- Church: Catholic Church
- Diocese: Diocese of Spiš
- In office: 4 August 2011 – 8 October 2020
- Predecessor: František Tondra
- Successor: František Trstenský
- Previous posts: Titular Bishop of Sita (2002-2011) Auxiliary Bishop of Spiš (2002-2011)

Orders
- Ordination: 6 June 1976
- Consecration: 27 July 2002 by František Tondra

Personal details
- Born: 6 July 1953 Spišský Štvrtok, Prešov Region, Czechoslovakia
- Died: 8 October 2020 (aged 67) Levoča, Prešov Region, Slovakia

= Štefan Sečka =

Slovak bishop (1953–2020)

Štefan Sečka (6 July 1953 - 28 October 2020) was a Slovak Roman Catholic bishop.

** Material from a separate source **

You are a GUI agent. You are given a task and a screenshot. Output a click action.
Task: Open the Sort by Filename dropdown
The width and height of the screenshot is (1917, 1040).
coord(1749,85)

Sečka was born in Czechoslovakia and was ordained to the priesthood in 1976. He served as Titular bishop of Sita and Auxiliary Bishop of the Roman Catholic Diocese of Spiš, Slovakia, from 2002 to 2011 and was bishop of the diocese from 2011 until his death in 2020.

Sečka died on 28 October 2020 from cardiac arrest at the age of 67.